[Your goal]
Your output should consist solely of the lines from the one holding "The width and" to the end of the records below, inclusive, reproduced exactly and free of pictures.

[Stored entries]

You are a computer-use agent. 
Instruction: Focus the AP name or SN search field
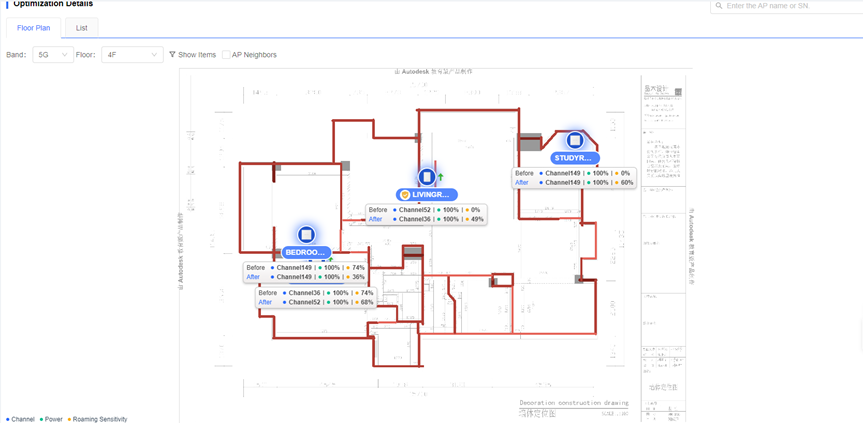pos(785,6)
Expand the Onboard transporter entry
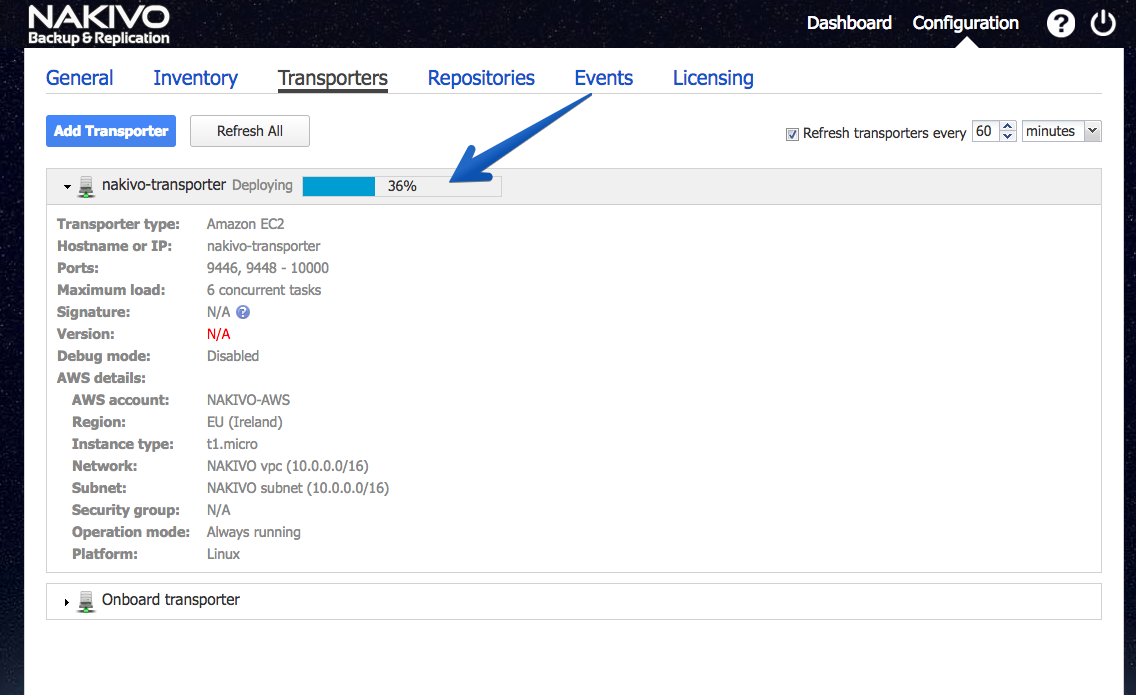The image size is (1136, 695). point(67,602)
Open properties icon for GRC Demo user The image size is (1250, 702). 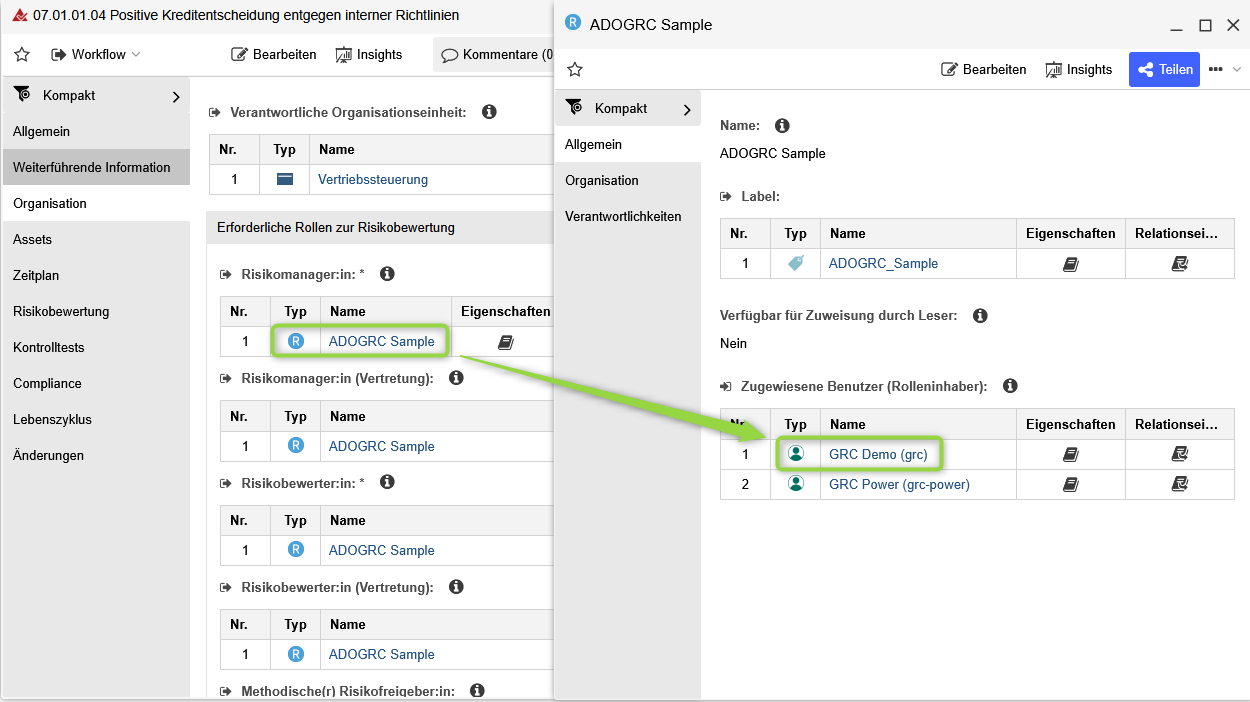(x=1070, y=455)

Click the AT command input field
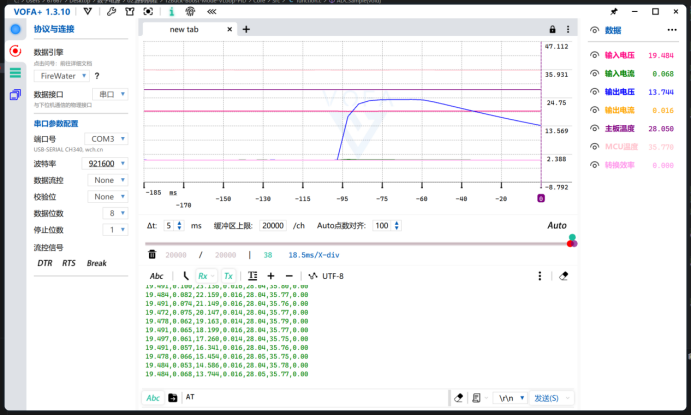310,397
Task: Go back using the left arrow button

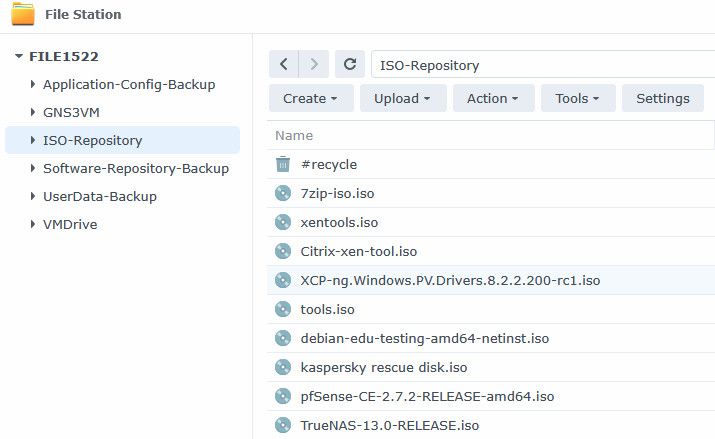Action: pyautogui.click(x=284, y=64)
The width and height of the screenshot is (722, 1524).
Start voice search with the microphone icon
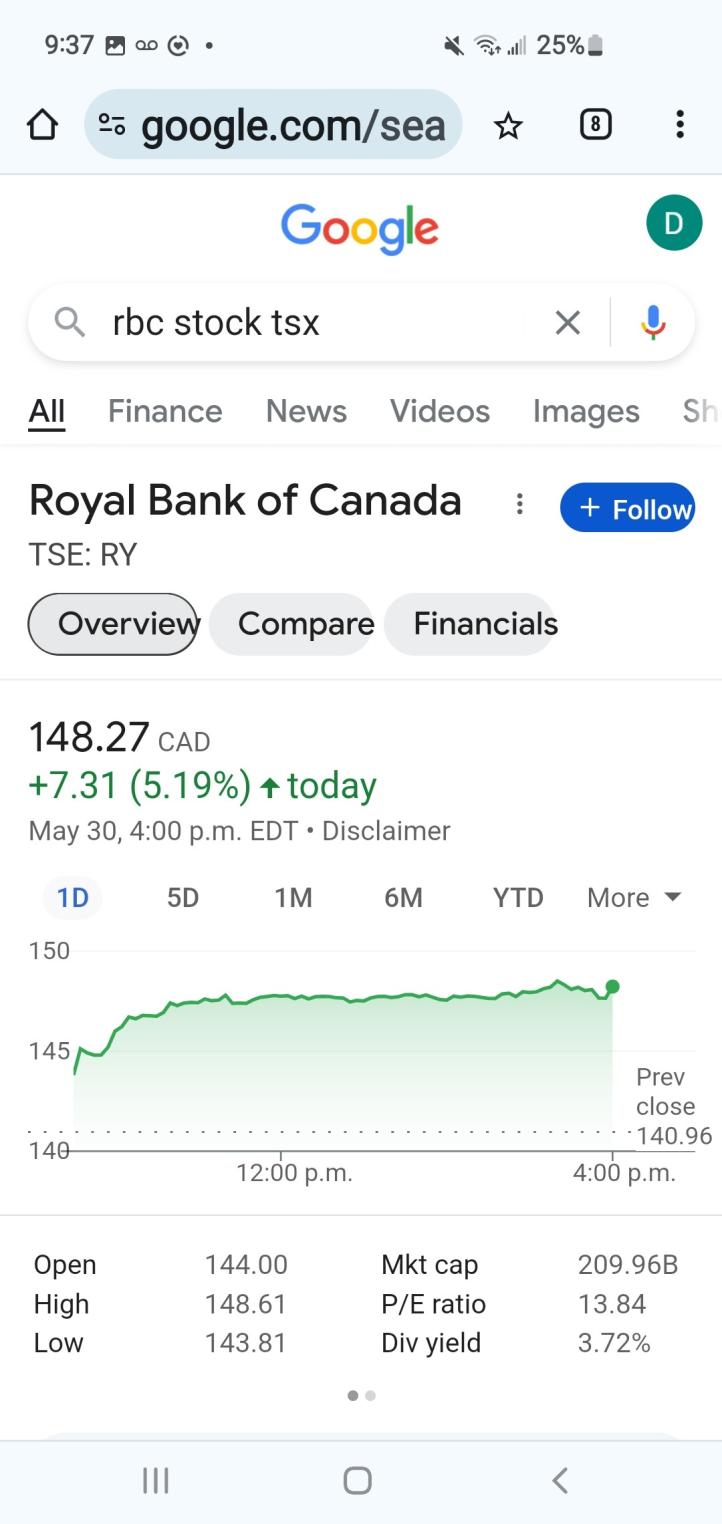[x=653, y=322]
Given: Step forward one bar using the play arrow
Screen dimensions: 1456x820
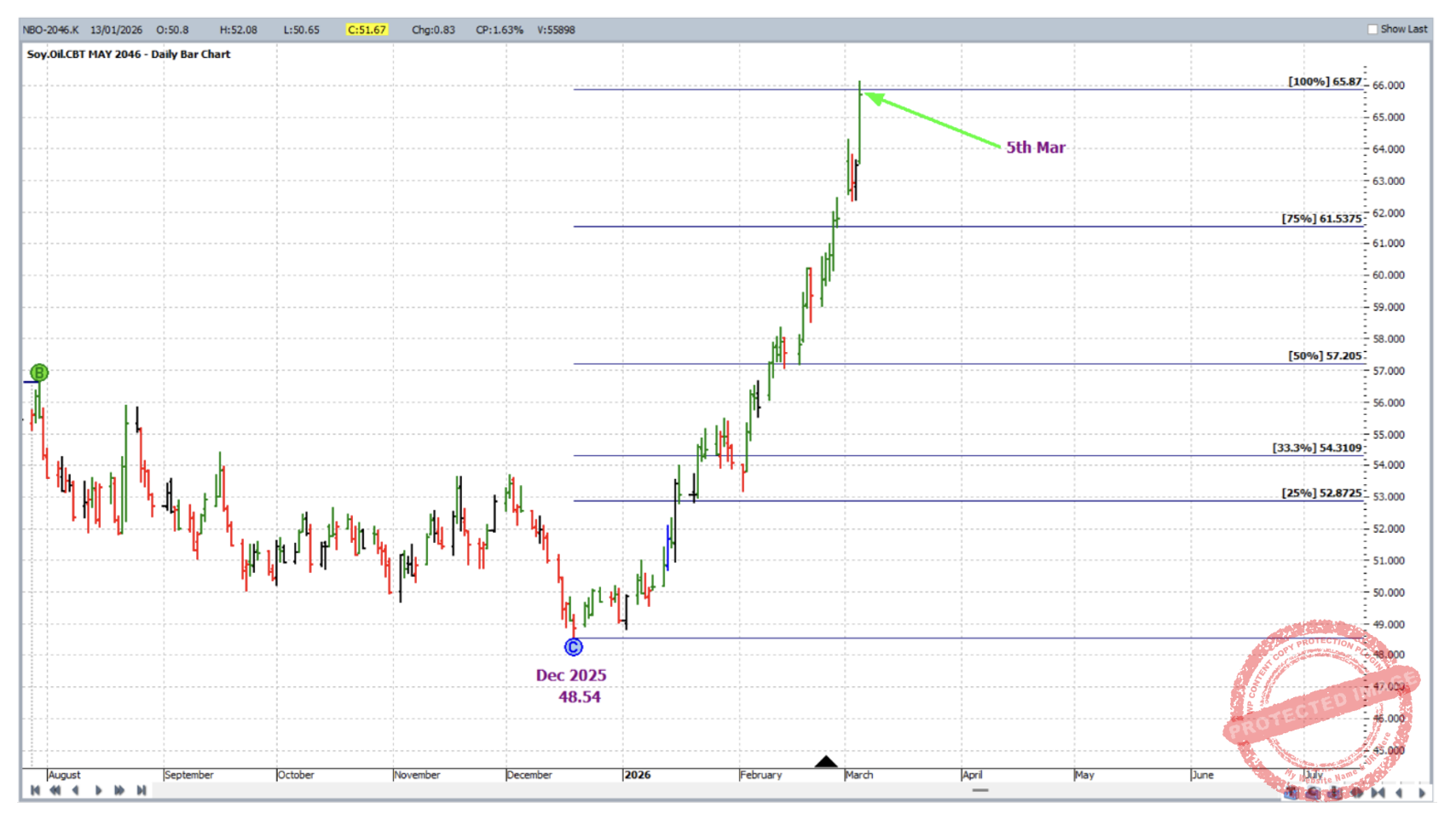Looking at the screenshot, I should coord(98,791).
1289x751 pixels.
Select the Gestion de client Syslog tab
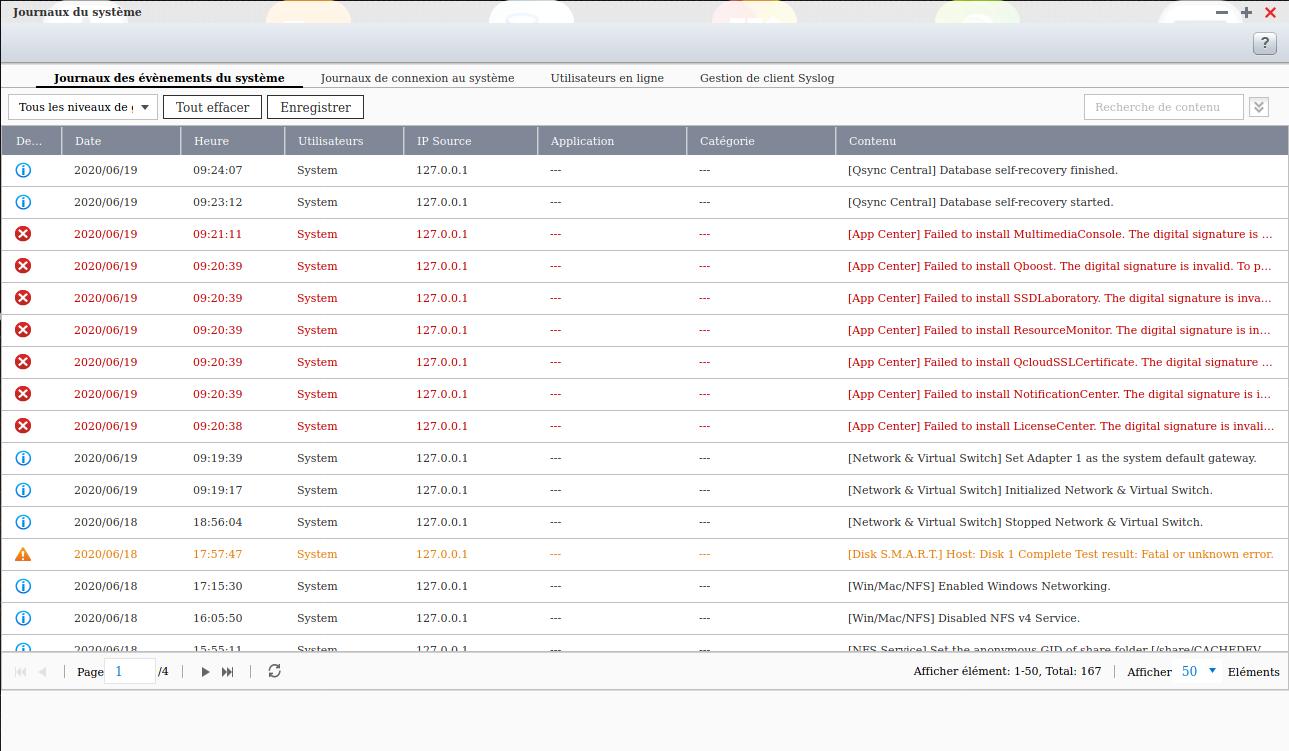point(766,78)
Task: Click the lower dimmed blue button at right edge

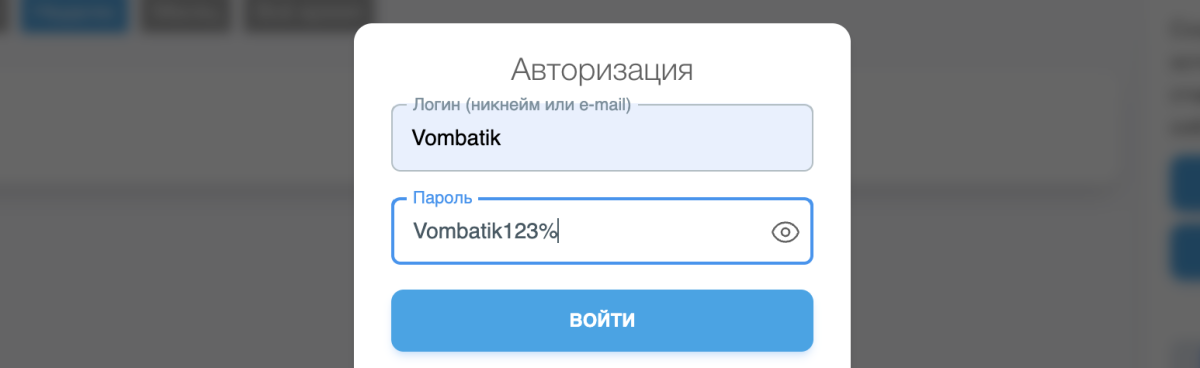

[Task answer]
The width and height of the screenshot is (722, 1524).
Start voice search with the microphone icon
[x=653, y=322]
Given: Step forward one bar using the play arrow
Screen dimensions: 1456x820
Looking at the screenshot, I should coord(98,791).
1289x751 pixels.
Select the Gestion de client Syslog tab
point(766,78)
Task: Click the lower dimmed blue button at right edge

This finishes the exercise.